Rocío Rinaldi y sus amigos habían decidido que sería antes del amanecer. La noche había empezado hacía muchos porros, tragos y pastillas. Pero no era suficiente. Buscaron mierdas de vaca en el campo, armaron un fueguito que los calentaba apenas, mientras se preparaba el beberaje con los hongos. Había luna. Era la única que estaba llena. Sintiéndose fuertes en esa comunidad instantánea y armados con palos se acercaron a la inocente. La rodearon y la golpearon hasta que estuvo despedazada, muerta. Bien muerta. Luego se acercaron unos a otros, se recostaron en el pasto, se durmieron abrazados y bien juntos. El amanecer los encontró junto al recuerdo de la vaca.
Rocío gritó: no, no. Pero ya era tarde, su padre había acabado con su inocencia. Sintió que los palos la despedazaban. Se dio vuelta, una vez, dos, giró como bailarina en un escenario, rodó por la alfombra verde, no podía parar.
Cuando se despertó, mil flashes como estrellas vagabundas pasaron a toda velocidad delante de sus ojos. Rocío chiquitita, ilusionada como todas las niñas con la felicidad diaria. Los ojos negros grandes que miraban el mundo asombrados. Rocío sintiendo que el dolor y la pena eran mucho más grandes que su cuerpo. Rocío cayendo en el mundo como trapecista de circo pobre. Rocío llorando a su mamá muerta. El desconsuelo todavía le duraba. Nunca se acabaría. Rocío hecha mujer por su padre. Su vida como una mancha, un agujero negro. No aguanto más, quiero un trago, muchos, porros, jeringas, lo que sea, pero no quiero sentir más nada.

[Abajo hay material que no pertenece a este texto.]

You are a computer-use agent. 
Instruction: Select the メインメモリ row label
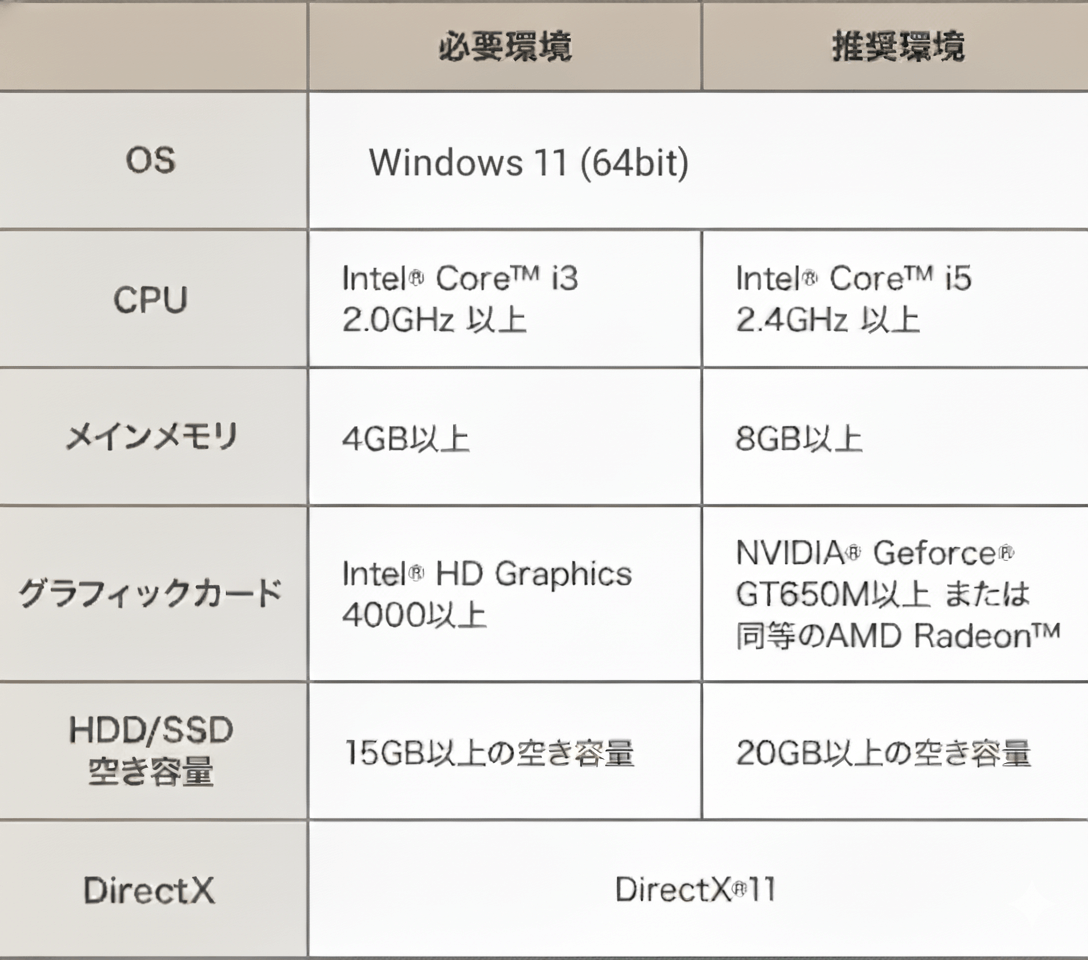pos(152,437)
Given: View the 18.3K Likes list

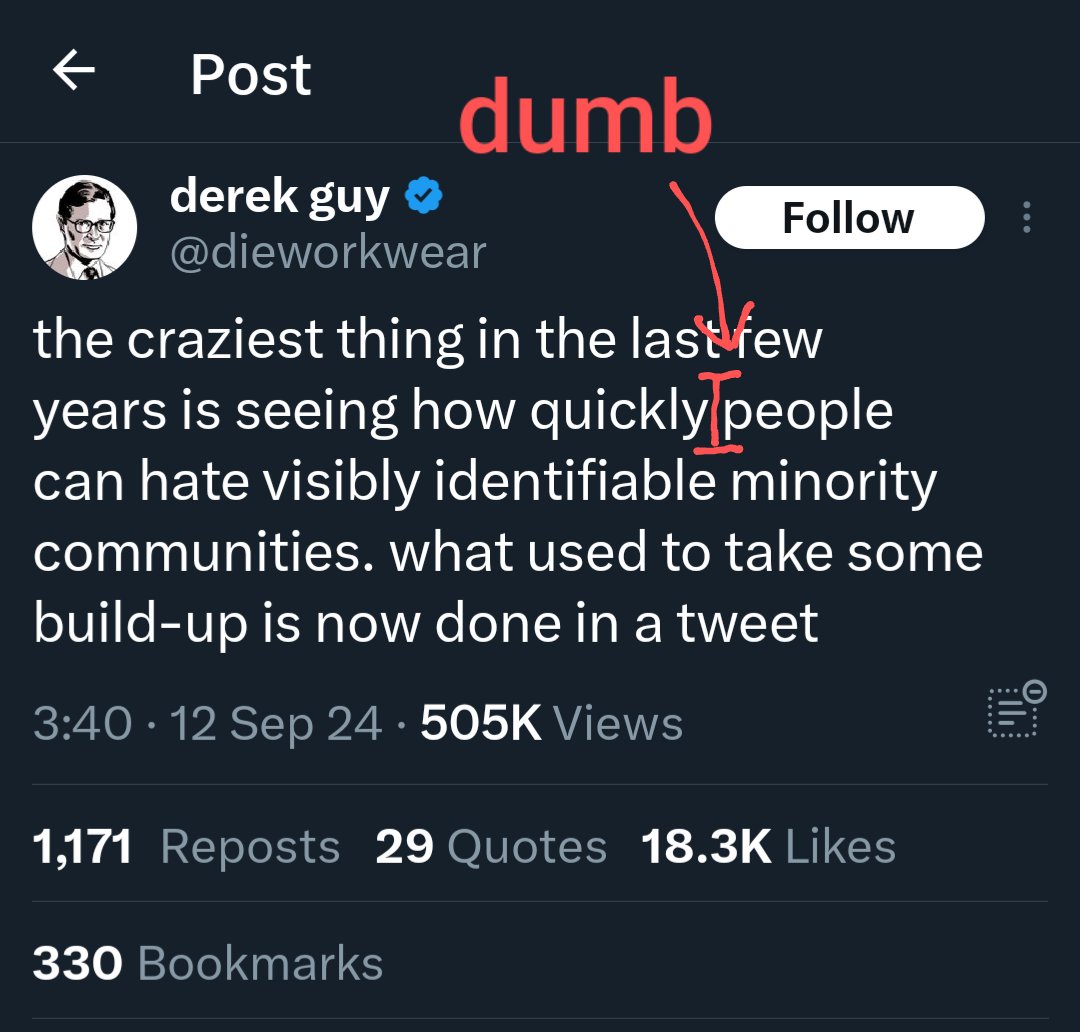Looking at the screenshot, I should [768, 847].
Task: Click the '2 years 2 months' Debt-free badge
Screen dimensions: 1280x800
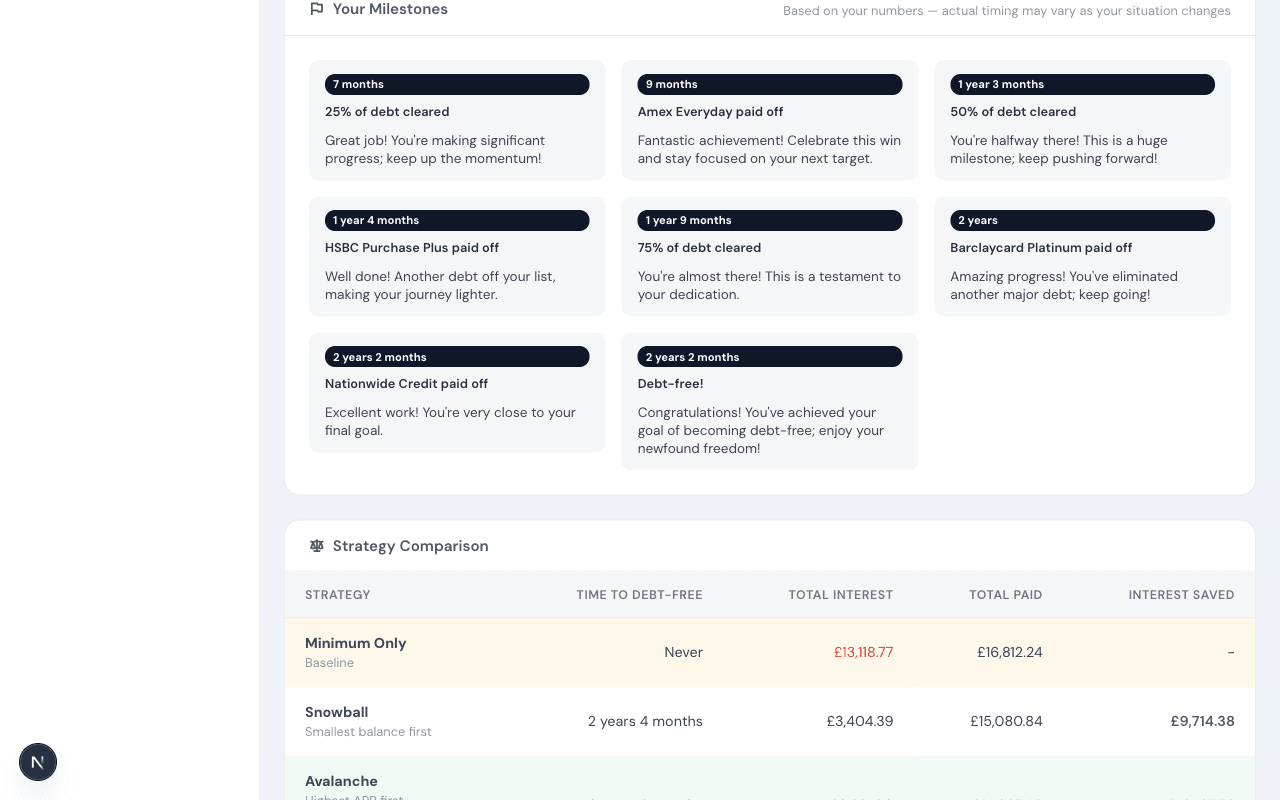Action: click(x=770, y=356)
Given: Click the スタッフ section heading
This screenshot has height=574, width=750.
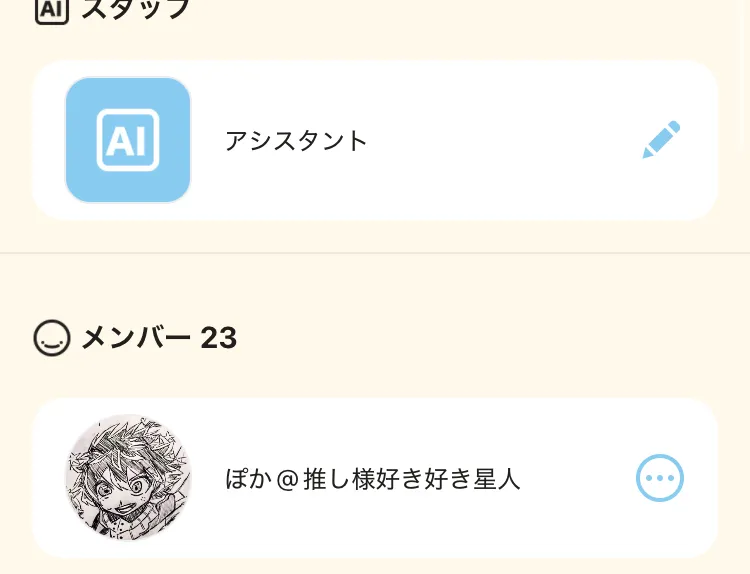Looking at the screenshot, I should click(135, 9).
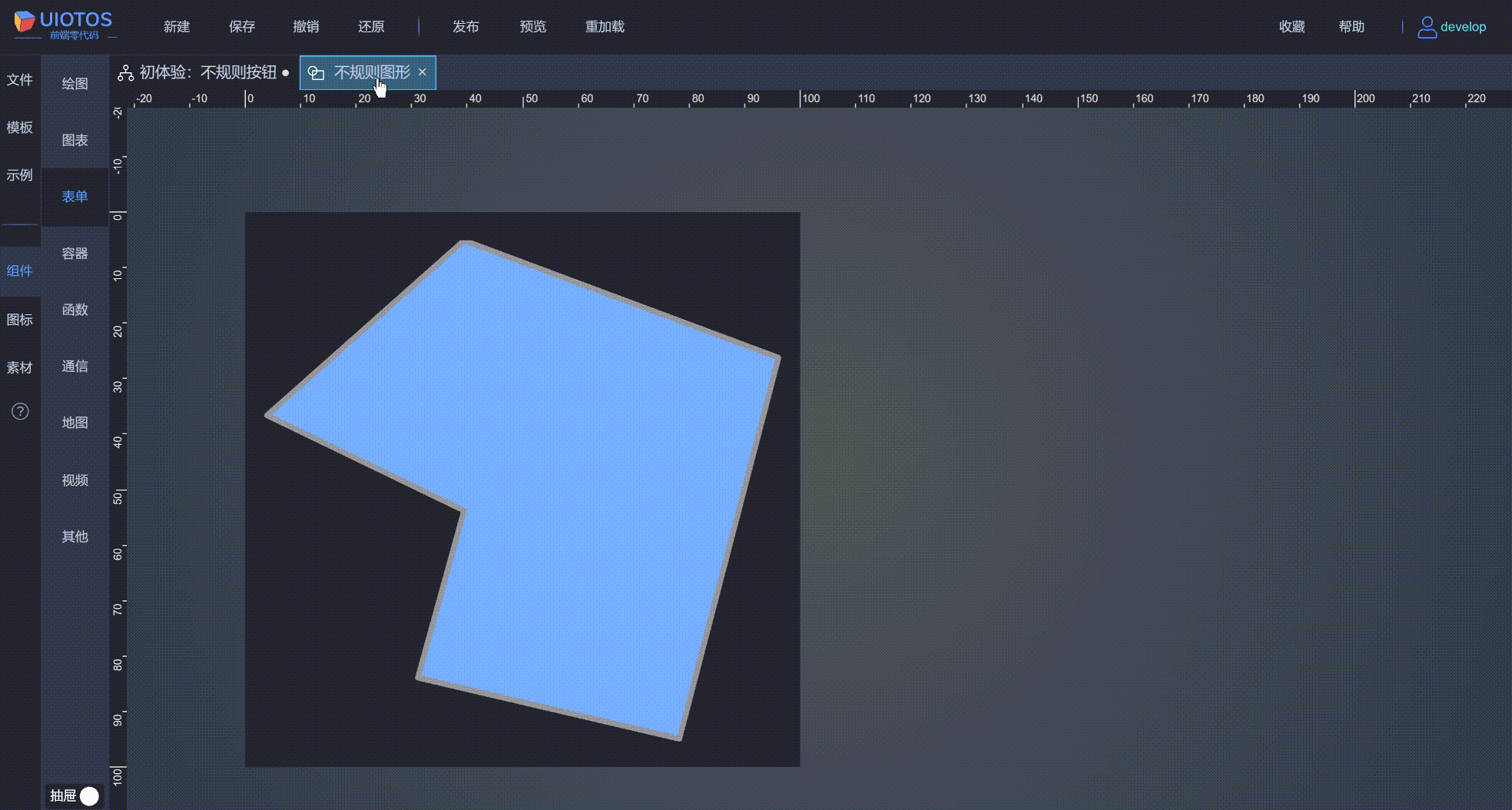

Pero un día el amor le trajo de regreso a su madre perdida. Con Lucila descubrió que en su geografía había rincones, selvas, caminos, elevaciones llenas de felicidad. Su alma por esos días se vistió con otros colores. Por primera vez sentía algo dulce. El amor le dio fuerzas. Quiso dejar el agujero negro. Peleó. Tuvo un encuentro con Frida Kahlo. Quería ser como ella. Buscó su pintura. En su mochila iba siempre Frida. Hasta pensó en poner un espejo arriba de su cama. Rocío era como Frida una bomba envuelta en una cinta de seda. Le gustó eso de que con la mierda que le puede tocar a uno vivir, se puede hacer arte.
Pero no era fácil nada. Con Lucila había momentos intensos, hermosos, eternos. Pero también caía. Y las caídas eran difíciles. Los agujeros de su historia no se podían zurcir. A veces tengo ganas de tirarme por la ventana, matar un perro y tirarlo en el water. En esos momentos malditos no hay como un trago, o un porro que te hace sentir suavemente. Y si querés sentirte fuerte como dios, una línea alcanza, por lo menos para empezar a sentir. Después necesitas más y más. Pero como calmar esa sensación de que el mundo es imposible. Cómo se hace para vivir sin llorar, sin pelear. Como hace uno para sentirse aunque sea un momento aliviada. Cuando yo sé que no tengo nada ni nadie en quien recostarme. Cuando sé que estoy en la intemperie más absoluta. Mi orfandad es eterna, mientras yo esté viva. Con la muerte se acaba. Y a veces quiero que se termine de una vez.
Por eso el día que Lucila le dijo que se iba de Bellavía, que se iba lejos a otro país. No dudó en seguirla. Era la oportunidad que había querido siempre. Irse lejos. Allí donde nadie me conozca, que como en “Blue” nadie me pregunte porque nadie sabe nada de mi vida. Es mi deseo cambiar mi propia película por otra, como se cambian las figuritas. Allí no habrá paisajes que me recuerden los momentos amargos.